Two little anecdotes about Andy can best describe his approach. Very early on, just as we were developing the inpatient service, the agitated and upset staff told him that a boy who had run away from our unit had been picked up by the police and just returned to us. It was—I regret to say—then and for many years after, common for such children to be punished severely, even beaten if in social care. Andy sat back and drew on his pipe.

“Has he had any breakfast?” he said. The nurse sputtered a negative. “Well, when you’ve fed him, perhaps you, Dr Kapp, would have a word with him and see what the problem is?” he said.

He knew he could rely on me to take a kindly approach and the nurses soon learnt. Those who didn’t like it were gradually weeded out until we had a really good service. But I too needed lessons. Another early case was a young girl he had visited at her home. She had shut herself in the bathroom and wouldn’t speak to him. I thought I was doing well when I persisted in visiting for three weeks running, sitting on the floor in the corridor and talking gently to the locked door before telling Andy Wills, my boss, that I was not getting anywhere.

He made no comment other than to tell me to leave it with him. Some months later I found that he had patiently gone back every week until eventually she had opened the door and listened to him, but with her hair down over her face, never saying a word. It took many more weeks before she—literally—began to show her face, to reply to him and then start attending our unit daily. She made a very good recovery.

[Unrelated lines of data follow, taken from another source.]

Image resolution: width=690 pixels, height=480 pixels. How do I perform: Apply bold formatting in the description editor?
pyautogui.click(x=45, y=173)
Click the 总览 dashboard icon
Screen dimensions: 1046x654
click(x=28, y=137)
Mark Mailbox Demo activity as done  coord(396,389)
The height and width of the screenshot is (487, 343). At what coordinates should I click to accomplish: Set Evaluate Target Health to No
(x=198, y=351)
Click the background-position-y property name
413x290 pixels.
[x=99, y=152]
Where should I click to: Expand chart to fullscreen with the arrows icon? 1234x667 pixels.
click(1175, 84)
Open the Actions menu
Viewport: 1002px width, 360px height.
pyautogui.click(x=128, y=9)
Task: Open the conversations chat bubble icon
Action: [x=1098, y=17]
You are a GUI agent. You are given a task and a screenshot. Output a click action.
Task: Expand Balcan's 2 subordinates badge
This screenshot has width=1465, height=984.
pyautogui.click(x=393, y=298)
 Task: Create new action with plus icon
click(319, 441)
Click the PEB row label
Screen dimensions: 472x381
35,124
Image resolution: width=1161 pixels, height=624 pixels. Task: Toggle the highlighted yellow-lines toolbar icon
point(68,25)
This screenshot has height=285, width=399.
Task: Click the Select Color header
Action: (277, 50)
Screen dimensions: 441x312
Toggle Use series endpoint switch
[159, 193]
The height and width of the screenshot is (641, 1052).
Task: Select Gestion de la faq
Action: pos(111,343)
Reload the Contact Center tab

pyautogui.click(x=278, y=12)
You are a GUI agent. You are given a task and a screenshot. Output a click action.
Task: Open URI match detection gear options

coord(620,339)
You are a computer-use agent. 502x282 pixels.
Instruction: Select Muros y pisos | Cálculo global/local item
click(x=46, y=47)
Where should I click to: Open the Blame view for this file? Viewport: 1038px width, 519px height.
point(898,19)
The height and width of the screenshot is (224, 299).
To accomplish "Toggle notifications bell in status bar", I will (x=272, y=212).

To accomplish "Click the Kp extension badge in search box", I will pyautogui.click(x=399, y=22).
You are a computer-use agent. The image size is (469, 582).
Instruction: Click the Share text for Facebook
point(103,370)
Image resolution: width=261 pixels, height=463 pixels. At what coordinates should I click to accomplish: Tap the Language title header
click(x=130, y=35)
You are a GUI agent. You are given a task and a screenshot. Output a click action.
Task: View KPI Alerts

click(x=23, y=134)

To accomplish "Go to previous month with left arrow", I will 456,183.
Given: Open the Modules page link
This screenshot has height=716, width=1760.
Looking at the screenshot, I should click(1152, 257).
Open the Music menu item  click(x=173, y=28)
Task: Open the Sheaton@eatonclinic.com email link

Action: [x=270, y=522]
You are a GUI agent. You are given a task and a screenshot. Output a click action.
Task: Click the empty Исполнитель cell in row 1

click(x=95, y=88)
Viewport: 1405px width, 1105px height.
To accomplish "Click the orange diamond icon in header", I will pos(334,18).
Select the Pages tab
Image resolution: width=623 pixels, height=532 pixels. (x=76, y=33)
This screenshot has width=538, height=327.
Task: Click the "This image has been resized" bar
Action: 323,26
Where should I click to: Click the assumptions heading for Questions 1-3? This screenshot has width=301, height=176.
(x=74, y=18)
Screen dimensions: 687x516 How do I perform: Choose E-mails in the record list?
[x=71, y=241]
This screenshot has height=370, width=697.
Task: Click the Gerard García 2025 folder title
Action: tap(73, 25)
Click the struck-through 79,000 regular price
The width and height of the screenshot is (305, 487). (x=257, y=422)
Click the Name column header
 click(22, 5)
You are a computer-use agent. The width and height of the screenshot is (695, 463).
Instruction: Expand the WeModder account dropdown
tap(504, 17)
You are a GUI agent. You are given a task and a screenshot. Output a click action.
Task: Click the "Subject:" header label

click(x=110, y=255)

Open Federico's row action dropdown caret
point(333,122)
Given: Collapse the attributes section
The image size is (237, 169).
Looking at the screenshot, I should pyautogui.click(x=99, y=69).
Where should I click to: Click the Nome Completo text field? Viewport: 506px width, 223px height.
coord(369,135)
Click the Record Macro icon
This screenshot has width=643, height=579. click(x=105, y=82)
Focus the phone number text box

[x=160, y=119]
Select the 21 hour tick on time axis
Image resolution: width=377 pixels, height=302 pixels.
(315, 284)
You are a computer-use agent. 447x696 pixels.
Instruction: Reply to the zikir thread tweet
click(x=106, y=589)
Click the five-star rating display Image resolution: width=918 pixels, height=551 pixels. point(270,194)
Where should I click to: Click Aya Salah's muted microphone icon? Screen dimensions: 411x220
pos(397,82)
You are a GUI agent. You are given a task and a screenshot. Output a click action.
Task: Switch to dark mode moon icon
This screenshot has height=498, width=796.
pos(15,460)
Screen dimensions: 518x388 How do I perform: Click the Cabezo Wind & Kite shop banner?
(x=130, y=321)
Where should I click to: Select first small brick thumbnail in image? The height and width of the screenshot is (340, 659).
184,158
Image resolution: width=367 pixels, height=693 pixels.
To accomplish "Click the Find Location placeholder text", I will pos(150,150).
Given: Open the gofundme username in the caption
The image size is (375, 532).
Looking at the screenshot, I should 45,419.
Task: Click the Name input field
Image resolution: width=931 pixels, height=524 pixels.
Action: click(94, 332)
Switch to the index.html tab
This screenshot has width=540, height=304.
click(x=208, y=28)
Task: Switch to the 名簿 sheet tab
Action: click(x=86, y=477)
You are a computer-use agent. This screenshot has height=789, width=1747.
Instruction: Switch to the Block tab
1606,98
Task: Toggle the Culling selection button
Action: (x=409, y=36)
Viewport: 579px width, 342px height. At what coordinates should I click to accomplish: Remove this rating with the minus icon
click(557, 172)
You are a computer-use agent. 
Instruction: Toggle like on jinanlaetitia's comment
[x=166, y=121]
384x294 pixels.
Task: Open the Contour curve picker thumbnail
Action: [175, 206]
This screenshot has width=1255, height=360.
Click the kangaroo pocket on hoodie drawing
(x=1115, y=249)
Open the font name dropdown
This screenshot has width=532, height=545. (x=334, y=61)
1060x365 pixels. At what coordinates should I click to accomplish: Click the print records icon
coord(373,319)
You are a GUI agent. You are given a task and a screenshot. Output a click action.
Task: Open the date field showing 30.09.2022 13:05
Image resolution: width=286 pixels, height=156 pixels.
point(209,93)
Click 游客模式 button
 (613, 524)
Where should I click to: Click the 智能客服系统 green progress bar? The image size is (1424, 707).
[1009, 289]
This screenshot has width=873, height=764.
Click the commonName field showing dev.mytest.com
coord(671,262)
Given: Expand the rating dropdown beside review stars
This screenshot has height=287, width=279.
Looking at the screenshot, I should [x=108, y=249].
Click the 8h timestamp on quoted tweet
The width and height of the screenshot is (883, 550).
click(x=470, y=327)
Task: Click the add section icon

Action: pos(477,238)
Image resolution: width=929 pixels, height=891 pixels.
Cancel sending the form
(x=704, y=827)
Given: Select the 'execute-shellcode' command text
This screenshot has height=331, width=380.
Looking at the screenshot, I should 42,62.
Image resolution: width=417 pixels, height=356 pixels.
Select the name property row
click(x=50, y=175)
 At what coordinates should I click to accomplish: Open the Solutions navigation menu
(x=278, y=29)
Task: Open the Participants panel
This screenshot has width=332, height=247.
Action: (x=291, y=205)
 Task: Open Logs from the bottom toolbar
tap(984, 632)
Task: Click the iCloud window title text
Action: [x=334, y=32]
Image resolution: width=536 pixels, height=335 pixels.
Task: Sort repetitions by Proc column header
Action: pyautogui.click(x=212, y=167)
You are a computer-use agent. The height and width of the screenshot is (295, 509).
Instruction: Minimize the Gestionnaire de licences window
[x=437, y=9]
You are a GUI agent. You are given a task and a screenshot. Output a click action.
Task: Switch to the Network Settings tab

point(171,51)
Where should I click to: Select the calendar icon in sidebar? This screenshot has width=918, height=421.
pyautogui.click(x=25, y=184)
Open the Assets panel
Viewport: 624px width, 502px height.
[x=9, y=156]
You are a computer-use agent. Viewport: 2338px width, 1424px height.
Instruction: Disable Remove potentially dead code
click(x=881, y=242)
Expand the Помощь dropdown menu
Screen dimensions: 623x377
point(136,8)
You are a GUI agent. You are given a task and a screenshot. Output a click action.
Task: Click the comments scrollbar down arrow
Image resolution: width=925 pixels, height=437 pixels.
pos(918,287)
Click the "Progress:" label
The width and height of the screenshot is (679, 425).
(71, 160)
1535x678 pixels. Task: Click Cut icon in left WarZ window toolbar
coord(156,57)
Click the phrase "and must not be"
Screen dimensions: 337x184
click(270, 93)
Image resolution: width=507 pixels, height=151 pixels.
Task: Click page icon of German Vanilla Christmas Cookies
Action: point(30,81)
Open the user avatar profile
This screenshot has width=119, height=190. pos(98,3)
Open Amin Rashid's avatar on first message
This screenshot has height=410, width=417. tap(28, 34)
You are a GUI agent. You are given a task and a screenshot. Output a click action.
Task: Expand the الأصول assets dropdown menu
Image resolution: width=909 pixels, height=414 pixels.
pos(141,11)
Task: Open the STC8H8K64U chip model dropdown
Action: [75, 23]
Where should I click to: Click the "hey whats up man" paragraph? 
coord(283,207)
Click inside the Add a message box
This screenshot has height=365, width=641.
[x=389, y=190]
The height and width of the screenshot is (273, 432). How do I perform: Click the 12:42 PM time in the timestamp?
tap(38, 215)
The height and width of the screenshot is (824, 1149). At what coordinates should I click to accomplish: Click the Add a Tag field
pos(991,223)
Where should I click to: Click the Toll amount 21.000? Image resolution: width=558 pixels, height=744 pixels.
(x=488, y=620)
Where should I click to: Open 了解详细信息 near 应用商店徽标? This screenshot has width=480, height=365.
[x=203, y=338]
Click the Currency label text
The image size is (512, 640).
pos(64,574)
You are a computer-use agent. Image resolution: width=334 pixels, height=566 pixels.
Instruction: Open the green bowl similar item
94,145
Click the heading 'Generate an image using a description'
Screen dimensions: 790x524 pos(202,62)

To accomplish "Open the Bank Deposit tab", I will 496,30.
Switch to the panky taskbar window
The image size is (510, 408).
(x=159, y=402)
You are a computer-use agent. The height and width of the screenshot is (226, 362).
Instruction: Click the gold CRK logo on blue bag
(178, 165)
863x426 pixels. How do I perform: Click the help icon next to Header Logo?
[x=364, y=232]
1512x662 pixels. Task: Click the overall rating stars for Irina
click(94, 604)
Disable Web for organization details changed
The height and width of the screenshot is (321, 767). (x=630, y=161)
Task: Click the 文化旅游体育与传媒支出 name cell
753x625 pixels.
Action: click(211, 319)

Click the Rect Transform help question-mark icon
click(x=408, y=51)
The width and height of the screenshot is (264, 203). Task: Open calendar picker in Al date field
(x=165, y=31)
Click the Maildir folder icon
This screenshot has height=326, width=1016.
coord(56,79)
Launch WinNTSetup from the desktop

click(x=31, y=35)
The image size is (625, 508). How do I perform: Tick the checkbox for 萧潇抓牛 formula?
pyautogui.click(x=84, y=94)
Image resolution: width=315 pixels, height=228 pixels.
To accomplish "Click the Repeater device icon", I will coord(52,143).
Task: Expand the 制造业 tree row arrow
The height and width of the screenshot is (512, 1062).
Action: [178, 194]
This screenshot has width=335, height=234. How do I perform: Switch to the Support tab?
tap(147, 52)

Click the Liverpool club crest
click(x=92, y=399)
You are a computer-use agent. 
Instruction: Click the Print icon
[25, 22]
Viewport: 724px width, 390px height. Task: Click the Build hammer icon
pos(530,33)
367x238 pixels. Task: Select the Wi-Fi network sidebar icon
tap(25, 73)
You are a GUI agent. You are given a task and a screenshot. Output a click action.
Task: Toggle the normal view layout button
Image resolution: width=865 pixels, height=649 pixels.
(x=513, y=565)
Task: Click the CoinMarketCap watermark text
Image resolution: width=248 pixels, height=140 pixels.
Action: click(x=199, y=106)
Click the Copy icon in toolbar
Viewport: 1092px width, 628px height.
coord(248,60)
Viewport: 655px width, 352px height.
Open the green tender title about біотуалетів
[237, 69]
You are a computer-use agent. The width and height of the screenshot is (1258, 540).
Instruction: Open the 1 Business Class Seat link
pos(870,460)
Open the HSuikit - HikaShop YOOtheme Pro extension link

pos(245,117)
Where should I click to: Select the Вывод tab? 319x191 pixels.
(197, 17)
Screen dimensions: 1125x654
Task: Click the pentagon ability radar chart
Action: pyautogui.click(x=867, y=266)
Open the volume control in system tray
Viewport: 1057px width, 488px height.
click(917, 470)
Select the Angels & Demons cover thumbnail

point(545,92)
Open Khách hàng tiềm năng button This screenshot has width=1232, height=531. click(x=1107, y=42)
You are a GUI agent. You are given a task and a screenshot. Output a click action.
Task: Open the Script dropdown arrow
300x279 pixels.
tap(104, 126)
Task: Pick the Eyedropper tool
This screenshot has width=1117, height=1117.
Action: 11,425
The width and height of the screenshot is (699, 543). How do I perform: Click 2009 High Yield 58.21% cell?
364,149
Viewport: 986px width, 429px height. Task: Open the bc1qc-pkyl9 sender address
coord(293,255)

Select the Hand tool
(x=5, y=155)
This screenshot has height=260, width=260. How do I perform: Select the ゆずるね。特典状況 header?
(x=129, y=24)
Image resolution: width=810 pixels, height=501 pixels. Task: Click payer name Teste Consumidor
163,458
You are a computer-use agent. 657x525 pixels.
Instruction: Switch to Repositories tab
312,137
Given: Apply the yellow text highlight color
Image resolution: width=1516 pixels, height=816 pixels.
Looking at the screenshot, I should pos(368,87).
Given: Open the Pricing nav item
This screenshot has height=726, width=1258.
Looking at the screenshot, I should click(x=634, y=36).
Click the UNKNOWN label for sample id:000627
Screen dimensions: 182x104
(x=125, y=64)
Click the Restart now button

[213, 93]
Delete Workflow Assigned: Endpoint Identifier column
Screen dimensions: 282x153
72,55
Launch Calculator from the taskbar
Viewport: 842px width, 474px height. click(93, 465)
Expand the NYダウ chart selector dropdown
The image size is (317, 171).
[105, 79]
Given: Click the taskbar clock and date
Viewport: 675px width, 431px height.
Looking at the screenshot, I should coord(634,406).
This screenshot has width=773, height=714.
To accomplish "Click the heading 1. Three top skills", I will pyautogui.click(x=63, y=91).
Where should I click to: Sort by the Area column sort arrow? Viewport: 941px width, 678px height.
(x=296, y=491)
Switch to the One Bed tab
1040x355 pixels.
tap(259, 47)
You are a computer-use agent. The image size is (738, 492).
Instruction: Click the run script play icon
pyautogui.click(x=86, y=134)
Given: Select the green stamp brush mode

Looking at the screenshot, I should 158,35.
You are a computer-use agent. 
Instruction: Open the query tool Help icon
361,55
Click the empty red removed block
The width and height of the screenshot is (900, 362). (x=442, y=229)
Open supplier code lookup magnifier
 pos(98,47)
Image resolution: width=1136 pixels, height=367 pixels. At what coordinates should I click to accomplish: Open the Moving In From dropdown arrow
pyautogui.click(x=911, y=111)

“I gave up much too soon, didn’t I?” I said, very chastened. He sucked on his pipe for a moment. “Maybe,” was all he said, eyes twinkling. You never forget a lesson so slowly and kindly given.

Oh, how I envied that pipe smoking as a ploy! He was noted for quietly drawing at it in ward meetings, buying time, then coming out with something so deep and with such a kind understanding of the problems of troubled teenagers that his leadership was unquestionable.

Of course, I read the textbooks and followed the child psychiatry research in the journals. Most of all though, I learnt from each family who came into my orbit. My rather hit-and-miss collection of posts provided a very good range in practice.

The clinic in North Road, though paid for by the education department, was very traditional. Each of the three teams had a medically trained doctor/psychiatrist, a social worker and a psychologist. We would usually see two or three children in each session, with an hour each and some time for discussion; usually the social worker would see the parents while I did a play session with the child. The clinics were bright, spacious and very well equipped with toys, particularly sand and water. I learnt how to play and observe, something I missed when working in small NHS hospital clinics with no toys.

In Pollards Well, the children’s unit in Caerleon, the nurses and occupational therapists did most of the hands-on playing, but at least I had the basis for discussing what they did and helping to train some of them.

I cannot overestimate the amount you can learn from taking the most disturbed teenagers in your county into a psychiatric unit and running a full-time psychiatric residential and day service for them for a few years. You learn amazingly ingenious methods of avoidance, delinquency, disruption and a whole new vocabulary from these youngsters. Things that your own average teenage children could only gasp at.

Never a dull moment, I assure you—and if I didn’t quite love every minute of it, I cannot think of anything that would give me more job satisfaction or was more rewarding and team-building for us all. Also the pleasure many, many years later when the local staff say to you “remember so-and-so? I ran into him/her the other day” and you hear that the troubled teenager is now educated, married, working, successful, happy or—at the very least—alive and functioning. Or maybe a smart young man fills your car with petrol or a smiling woman serves you in a posh shop, or someone with a car full of kids pulls up at the lights and they say “remember me?”.